Other comparison metrics involving \lambda_l, \lambda_u could be
considered, and the reviewer's suggestion could be a useful
addition. However, the algebraic degeneracy outlined by the reviewer
would require relatively specific dependence of \lambda_{max} on
\lambda_u, \lambda_l. We feel that the ratio statistic is an intuitive
and useful first step when focussing on signed support
recovery. Future work will consider the alternatives in greater depth.

Section 1.1 in the supplementary material shows that HJ can be
rewritten as a Preconditioned Lasso algorithm that uses the q left
singular vectors with smallest singular values. Huang and Jojic
proposed their algorithm HJ as a technique to avoid selecting highly
correlated proxy variables that could be introduced by certain latent
variable arrangements. They argue that in these cases removing a
small number of high-energy directions of X can be useful (see Section
4 of [4]). Theorem 1 shows that HJ is useful for improving signed
support recovery of Lasso if U_A is properly estimated. Future work will need to investigate theoretically under what practical circumstances this can be expected to be case.

By "unconstrained" spectrum matrices we mean unnormalized spectrum
matrices. That is, the matrices \hat \Sigma_S, \hat \Sigma_{S^c} can
have arbitrary positive elements on the diagonal.

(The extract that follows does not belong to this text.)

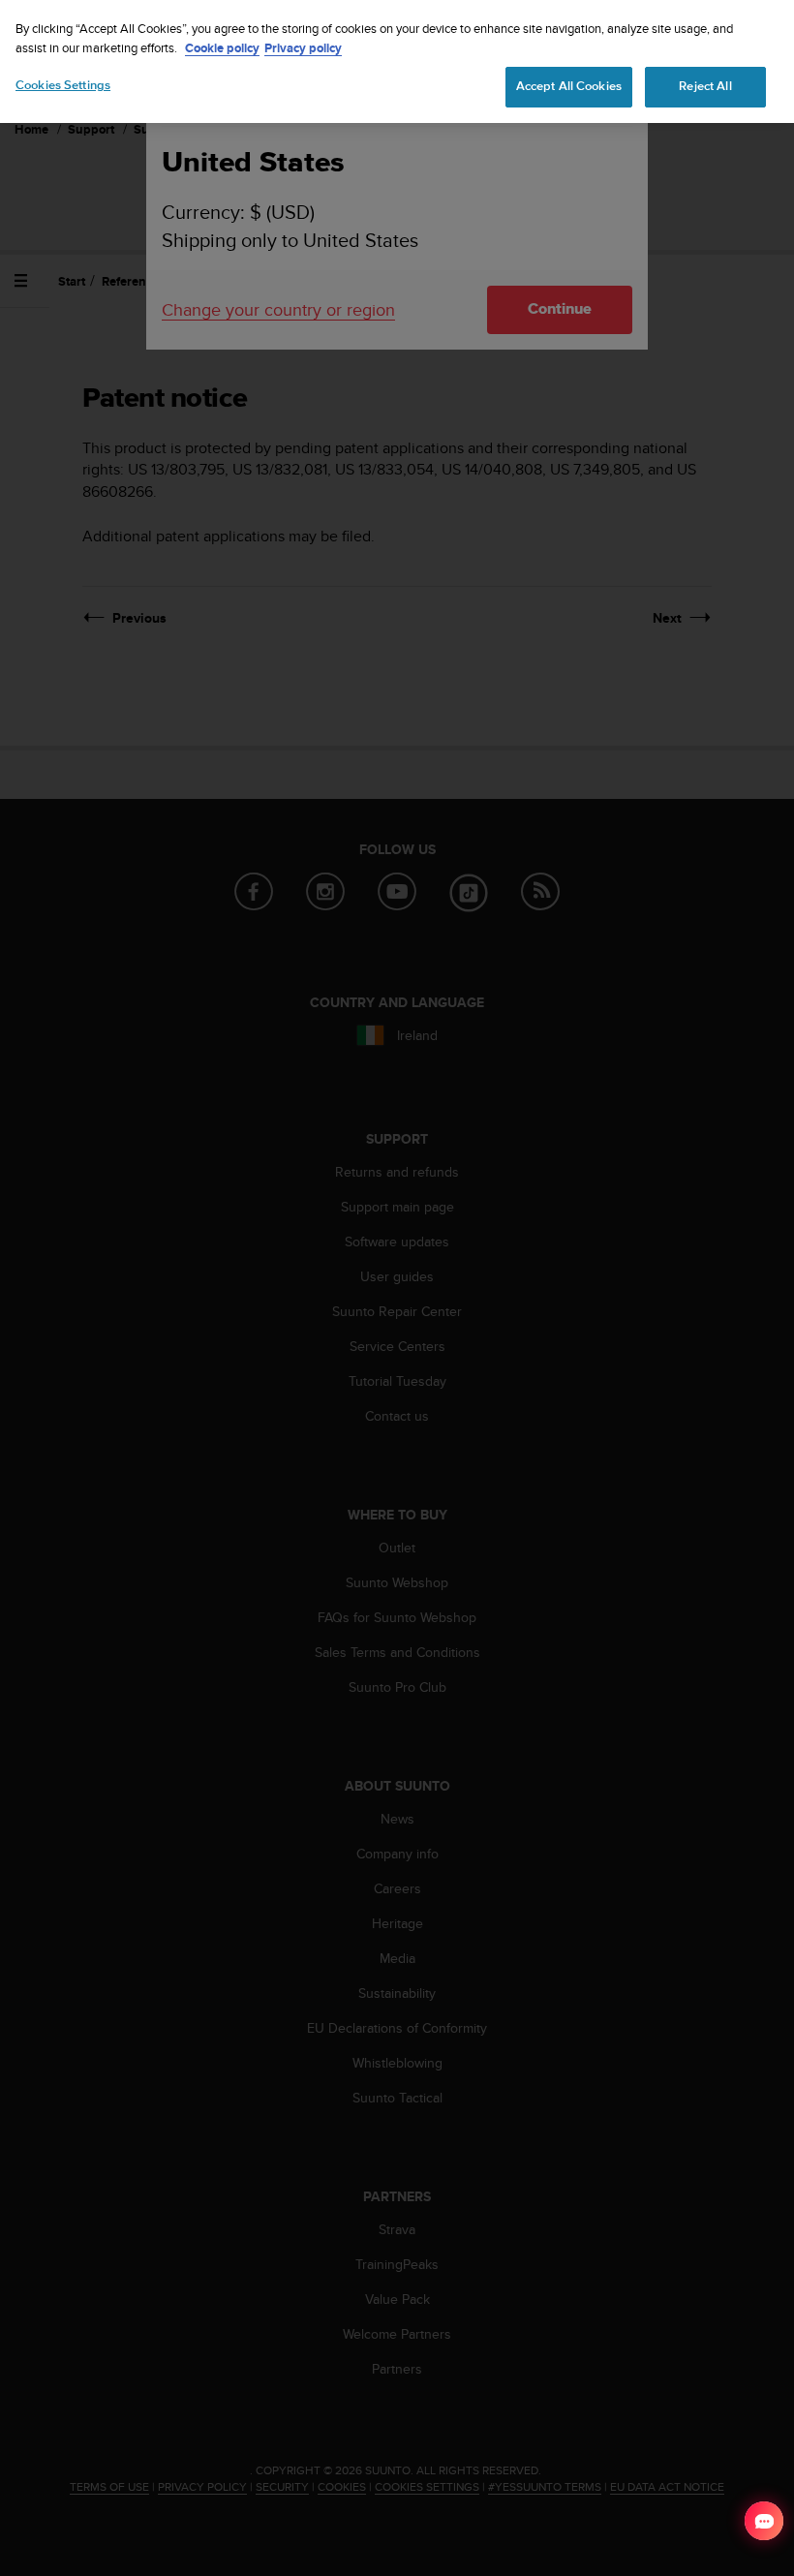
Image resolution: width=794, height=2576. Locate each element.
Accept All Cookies (569, 86)
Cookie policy (222, 48)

In 5.3 we consider what happens when we replace the orthogonal left
basis U of Eq. (20) with a general Gaussian basis W in Eq. (26). While
a direct comparison of this model with the generative model (20)
cannot be made, we show that if the number m of rows in W grows with
the noise variance, the induced ratio of upper and lower penalty
parameter bounds for (26) can be compared with that of the generative
model (20). To do this, we show in the supplementary material (Section
4.4) that if m is large, the columns of W are almost orthogonal
(i.e. (1/m) W' W -> I, see Eqs. (155), (156)) and that for large m,
the inner product (1/m) W' w^m (where w^m is a noise vector) behaves
as a Gaussian vector due to the Central Limit Theorem (see Lemma
3). For both of these limits we need m -> infinity, while n is fixed.